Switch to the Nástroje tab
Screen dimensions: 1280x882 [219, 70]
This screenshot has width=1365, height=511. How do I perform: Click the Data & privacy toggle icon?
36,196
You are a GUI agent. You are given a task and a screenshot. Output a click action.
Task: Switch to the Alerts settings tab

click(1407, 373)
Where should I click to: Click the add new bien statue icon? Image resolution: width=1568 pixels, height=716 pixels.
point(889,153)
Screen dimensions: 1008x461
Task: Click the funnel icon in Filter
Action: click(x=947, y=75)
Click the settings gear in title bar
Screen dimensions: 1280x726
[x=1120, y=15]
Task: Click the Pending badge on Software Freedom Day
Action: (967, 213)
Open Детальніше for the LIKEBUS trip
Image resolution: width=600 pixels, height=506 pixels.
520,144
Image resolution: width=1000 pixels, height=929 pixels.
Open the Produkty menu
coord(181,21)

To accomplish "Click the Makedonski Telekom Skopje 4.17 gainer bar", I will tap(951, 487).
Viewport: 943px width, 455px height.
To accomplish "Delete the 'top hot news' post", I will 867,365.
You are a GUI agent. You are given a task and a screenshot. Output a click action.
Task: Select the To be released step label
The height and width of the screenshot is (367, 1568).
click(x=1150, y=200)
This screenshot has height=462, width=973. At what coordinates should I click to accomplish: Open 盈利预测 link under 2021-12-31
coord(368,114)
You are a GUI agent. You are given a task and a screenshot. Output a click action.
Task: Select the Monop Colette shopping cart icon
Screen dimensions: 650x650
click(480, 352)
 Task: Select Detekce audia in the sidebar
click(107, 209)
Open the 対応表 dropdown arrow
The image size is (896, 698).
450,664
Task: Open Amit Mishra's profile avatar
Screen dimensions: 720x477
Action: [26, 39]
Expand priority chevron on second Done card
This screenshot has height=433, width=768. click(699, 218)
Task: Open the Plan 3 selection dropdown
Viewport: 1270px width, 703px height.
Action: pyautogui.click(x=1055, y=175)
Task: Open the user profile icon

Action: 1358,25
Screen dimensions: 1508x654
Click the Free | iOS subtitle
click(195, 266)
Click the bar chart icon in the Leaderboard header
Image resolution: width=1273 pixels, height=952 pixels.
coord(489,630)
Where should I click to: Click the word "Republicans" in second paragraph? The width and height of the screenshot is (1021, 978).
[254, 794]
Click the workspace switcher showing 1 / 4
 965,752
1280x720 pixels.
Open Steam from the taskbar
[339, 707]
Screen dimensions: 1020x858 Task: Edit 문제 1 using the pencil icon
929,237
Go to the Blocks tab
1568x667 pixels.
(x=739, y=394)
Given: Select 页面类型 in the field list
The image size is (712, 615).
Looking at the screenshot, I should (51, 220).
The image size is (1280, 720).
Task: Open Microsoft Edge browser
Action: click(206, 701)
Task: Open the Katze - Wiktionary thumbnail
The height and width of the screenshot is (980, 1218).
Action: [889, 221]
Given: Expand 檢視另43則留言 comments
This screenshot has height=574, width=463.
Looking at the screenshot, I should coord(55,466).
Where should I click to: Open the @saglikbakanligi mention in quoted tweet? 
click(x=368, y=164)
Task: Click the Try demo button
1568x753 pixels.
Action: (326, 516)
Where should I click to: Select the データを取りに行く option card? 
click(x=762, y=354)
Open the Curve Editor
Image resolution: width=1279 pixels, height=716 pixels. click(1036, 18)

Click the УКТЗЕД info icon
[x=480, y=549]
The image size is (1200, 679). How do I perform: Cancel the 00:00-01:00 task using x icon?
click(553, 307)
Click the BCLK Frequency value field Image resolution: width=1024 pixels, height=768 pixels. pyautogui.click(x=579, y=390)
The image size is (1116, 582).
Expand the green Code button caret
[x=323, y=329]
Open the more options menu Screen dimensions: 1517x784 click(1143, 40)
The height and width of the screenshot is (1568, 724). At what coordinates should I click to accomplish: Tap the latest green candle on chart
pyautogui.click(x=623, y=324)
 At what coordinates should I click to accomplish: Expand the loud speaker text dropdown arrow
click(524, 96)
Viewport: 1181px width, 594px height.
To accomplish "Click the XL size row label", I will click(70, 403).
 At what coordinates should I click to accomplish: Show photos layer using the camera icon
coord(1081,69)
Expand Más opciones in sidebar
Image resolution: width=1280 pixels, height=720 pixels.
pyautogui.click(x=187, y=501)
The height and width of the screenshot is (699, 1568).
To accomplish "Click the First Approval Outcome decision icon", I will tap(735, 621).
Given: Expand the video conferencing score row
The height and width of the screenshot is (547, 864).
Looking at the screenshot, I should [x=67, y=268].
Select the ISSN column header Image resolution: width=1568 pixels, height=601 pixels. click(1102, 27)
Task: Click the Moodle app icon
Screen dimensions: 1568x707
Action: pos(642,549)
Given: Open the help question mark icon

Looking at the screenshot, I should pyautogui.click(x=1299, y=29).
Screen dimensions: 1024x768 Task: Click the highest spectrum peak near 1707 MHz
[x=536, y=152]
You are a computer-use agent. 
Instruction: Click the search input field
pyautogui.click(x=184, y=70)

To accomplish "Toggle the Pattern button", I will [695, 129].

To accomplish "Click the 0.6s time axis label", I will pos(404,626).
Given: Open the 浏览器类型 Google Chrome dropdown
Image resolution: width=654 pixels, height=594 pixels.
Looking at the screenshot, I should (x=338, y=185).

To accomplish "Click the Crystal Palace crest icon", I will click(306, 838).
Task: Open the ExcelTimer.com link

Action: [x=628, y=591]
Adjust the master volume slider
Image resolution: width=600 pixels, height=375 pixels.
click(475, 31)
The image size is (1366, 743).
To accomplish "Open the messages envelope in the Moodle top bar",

__Task directions__.
Given the records above, restate word for word only the lines starting at the one with "Open Steam from the taskbar" and ending at the one with "Task: Open the Katze - Wiktionary thumbnail".

__Final answer__.
Open Steam from the taskbar
[339, 707]
Screen dimensions: 1020x858 Task: Edit 문제 1 using the pencil icon
929,237
Go to the Blocks tab
1568x667 pixels.
(x=739, y=394)
Given: Select 页面类型 in the field list
The image size is (712, 615).
Looking at the screenshot, I should (51, 220).
The image size is (1280, 720).
Task: Open Microsoft Edge browser
Action: click(206, 701)
Task: Open the Katze - Wiktionary thumbnail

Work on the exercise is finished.